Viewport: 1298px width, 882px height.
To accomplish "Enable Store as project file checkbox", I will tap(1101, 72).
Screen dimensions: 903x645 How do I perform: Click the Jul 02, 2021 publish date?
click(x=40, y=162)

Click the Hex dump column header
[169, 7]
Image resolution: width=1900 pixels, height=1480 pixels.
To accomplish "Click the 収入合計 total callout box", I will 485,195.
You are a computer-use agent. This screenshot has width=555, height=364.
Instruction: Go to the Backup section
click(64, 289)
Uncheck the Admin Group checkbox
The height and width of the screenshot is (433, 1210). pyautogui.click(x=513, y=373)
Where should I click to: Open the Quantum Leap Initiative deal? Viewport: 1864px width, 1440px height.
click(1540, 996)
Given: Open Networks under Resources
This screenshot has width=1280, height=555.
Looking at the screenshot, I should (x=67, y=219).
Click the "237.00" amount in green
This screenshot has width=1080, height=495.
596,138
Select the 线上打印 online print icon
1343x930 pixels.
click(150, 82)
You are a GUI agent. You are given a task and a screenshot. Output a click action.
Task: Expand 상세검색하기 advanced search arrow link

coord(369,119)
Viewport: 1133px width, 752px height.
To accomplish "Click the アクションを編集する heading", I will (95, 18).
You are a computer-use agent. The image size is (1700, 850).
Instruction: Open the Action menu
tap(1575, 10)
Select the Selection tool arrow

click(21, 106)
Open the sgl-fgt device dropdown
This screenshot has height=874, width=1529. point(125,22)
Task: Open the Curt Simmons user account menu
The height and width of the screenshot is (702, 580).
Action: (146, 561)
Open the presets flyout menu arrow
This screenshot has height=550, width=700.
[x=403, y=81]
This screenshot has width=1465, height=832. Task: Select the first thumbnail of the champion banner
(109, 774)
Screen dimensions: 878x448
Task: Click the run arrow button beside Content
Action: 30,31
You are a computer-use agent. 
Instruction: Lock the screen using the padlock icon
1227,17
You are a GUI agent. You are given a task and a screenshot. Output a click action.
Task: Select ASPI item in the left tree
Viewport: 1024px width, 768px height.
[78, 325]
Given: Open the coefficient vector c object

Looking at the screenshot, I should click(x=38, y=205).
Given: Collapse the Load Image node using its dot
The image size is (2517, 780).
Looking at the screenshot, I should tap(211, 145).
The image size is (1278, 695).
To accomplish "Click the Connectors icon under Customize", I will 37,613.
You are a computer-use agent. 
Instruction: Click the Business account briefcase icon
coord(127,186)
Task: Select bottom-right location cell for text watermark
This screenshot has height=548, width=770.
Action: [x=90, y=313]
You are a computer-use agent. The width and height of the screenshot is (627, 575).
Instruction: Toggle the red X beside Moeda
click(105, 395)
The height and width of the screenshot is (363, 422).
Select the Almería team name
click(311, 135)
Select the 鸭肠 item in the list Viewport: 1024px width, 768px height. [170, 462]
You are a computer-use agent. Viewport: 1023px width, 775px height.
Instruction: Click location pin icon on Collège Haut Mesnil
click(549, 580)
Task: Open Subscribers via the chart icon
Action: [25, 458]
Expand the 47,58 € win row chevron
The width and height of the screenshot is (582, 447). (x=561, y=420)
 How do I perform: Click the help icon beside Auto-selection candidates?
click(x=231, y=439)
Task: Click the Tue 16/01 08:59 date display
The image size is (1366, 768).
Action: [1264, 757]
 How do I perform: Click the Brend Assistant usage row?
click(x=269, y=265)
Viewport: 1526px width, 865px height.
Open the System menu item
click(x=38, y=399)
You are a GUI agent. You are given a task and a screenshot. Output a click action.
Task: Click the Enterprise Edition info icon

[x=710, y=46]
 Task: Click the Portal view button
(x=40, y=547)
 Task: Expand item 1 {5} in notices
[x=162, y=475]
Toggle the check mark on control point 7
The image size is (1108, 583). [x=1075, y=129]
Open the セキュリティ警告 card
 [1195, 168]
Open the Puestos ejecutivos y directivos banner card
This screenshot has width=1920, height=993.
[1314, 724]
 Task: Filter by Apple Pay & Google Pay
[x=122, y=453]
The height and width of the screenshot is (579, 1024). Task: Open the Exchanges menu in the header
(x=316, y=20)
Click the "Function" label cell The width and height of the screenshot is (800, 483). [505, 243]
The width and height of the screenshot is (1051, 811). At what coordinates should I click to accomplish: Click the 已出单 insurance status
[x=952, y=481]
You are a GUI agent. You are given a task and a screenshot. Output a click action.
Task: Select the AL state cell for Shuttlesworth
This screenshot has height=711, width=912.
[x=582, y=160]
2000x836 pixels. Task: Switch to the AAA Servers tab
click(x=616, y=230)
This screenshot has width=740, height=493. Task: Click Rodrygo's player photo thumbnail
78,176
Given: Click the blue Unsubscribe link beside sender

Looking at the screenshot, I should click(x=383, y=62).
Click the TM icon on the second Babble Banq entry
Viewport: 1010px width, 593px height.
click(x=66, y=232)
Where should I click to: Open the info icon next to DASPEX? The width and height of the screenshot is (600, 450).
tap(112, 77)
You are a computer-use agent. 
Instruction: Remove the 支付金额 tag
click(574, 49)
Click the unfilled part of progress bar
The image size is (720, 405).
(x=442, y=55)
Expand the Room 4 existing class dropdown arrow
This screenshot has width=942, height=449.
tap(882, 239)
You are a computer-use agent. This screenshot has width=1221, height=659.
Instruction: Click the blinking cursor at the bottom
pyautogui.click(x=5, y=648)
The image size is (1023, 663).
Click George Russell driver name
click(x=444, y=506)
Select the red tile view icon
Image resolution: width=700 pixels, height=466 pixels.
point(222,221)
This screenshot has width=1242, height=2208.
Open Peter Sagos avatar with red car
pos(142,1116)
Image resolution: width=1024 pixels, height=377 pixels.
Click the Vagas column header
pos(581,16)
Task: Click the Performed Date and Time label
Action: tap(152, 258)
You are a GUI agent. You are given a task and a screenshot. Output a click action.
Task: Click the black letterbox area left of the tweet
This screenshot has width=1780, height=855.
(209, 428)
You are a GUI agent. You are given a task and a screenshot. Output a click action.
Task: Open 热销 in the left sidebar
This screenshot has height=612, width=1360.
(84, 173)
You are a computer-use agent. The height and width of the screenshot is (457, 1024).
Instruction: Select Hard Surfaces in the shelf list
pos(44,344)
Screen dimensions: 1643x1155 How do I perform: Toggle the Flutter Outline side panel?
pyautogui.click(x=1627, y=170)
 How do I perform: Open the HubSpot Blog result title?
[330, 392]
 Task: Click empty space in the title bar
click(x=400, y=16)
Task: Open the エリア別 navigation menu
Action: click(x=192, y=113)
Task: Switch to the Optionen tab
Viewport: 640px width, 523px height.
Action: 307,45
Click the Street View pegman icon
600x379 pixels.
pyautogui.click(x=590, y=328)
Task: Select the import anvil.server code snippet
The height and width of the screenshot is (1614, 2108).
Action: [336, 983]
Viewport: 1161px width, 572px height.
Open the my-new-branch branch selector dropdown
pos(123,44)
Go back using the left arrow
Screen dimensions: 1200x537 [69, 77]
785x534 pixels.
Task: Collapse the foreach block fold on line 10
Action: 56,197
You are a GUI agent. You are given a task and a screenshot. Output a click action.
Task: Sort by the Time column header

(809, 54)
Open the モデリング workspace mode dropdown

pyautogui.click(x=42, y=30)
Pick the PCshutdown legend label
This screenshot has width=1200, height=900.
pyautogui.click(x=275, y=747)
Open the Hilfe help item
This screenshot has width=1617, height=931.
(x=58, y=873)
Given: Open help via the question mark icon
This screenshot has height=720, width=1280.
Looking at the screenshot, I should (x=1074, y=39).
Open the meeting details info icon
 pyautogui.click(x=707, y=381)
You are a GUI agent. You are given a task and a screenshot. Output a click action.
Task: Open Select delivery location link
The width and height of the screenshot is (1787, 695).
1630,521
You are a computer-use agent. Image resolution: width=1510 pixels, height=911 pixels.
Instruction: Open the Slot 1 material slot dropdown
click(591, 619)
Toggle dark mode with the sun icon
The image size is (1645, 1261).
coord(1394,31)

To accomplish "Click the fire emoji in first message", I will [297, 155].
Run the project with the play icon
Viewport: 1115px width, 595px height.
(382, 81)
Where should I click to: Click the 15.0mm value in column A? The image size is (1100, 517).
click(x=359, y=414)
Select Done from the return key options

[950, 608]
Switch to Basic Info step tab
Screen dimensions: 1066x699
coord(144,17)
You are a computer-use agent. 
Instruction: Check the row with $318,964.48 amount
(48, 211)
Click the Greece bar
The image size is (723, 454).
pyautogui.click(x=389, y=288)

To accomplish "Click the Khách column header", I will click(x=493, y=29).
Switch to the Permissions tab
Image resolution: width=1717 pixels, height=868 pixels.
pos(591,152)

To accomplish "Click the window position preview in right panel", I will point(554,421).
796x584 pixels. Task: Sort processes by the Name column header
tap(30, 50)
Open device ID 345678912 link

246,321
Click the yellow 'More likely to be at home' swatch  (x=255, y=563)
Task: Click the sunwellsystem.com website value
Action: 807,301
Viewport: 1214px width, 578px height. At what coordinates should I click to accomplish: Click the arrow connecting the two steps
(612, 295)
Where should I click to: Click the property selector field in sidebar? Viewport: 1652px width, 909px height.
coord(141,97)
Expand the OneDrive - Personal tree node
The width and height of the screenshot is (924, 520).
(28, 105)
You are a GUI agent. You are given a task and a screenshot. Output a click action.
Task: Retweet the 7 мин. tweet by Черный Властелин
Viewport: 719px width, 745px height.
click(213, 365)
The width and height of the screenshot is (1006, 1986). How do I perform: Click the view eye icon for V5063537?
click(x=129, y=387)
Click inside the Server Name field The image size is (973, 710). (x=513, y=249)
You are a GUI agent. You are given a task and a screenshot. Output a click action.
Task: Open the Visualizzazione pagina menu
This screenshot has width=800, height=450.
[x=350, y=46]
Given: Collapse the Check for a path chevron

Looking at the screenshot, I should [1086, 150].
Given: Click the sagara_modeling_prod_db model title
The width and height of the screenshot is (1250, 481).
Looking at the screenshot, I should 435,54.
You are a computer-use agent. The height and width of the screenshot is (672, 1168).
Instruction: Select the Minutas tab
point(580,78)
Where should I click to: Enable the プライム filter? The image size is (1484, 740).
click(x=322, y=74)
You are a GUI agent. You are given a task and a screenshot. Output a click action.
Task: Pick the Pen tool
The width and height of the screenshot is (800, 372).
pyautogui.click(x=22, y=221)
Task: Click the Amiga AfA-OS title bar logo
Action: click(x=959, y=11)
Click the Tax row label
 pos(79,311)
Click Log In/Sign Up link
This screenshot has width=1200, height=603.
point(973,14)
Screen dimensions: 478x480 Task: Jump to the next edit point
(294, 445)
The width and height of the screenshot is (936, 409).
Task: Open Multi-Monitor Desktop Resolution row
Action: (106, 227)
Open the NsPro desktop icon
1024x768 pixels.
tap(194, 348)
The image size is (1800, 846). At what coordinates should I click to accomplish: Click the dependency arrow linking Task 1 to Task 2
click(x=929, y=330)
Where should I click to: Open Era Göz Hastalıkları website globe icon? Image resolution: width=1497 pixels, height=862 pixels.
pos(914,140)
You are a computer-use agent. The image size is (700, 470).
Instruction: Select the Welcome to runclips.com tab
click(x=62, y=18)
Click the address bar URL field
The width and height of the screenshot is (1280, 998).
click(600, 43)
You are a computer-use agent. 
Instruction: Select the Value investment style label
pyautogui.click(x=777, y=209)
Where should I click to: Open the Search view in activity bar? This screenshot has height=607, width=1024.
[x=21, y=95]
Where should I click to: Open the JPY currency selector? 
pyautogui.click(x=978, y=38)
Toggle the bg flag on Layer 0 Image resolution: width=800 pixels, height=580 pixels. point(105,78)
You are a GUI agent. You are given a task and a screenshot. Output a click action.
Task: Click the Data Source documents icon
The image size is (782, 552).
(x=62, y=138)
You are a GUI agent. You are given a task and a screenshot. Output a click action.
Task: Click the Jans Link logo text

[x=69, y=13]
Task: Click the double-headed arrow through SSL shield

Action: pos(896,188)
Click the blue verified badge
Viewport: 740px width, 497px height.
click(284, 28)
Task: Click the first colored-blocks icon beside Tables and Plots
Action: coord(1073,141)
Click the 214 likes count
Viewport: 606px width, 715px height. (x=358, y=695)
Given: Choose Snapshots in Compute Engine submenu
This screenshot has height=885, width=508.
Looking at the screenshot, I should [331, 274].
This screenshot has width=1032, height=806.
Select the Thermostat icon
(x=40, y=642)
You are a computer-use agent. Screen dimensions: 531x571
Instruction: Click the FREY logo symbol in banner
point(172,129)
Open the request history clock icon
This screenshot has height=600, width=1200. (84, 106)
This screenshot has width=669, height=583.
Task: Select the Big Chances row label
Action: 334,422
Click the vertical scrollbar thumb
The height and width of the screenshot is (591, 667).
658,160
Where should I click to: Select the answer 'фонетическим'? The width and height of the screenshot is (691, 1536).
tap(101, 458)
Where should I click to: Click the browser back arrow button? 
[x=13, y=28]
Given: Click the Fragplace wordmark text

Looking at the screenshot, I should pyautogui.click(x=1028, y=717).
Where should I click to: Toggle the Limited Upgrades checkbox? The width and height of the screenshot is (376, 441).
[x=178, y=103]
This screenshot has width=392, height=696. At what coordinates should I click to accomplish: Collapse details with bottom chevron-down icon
# # # # #
## HOW TO COMPLETE THIS TASK
Of the entries above, repeat exactly the lines from the line with "Task: Retweet the" through the line with "Task: Open the Visualizzazione pagina menu", both of them included.

## YOUR RESPONSE
Task: Retweet the 7 мин. tweet by Черный Властелин
Viewport: 719px width, 745px height.
click(213, 365)
The width and height of the screenshot is (1006, 1986). How do I perform: Click the view eye icon for V5063537?
click(x=129, y=387)
Click inside the Server Name field The image size is (973, 710). (x=513, y=249)
You are a GUI agent. You are given a task and a screenshot. Output a click action.
Task: Open the Visualizzazione pagina menu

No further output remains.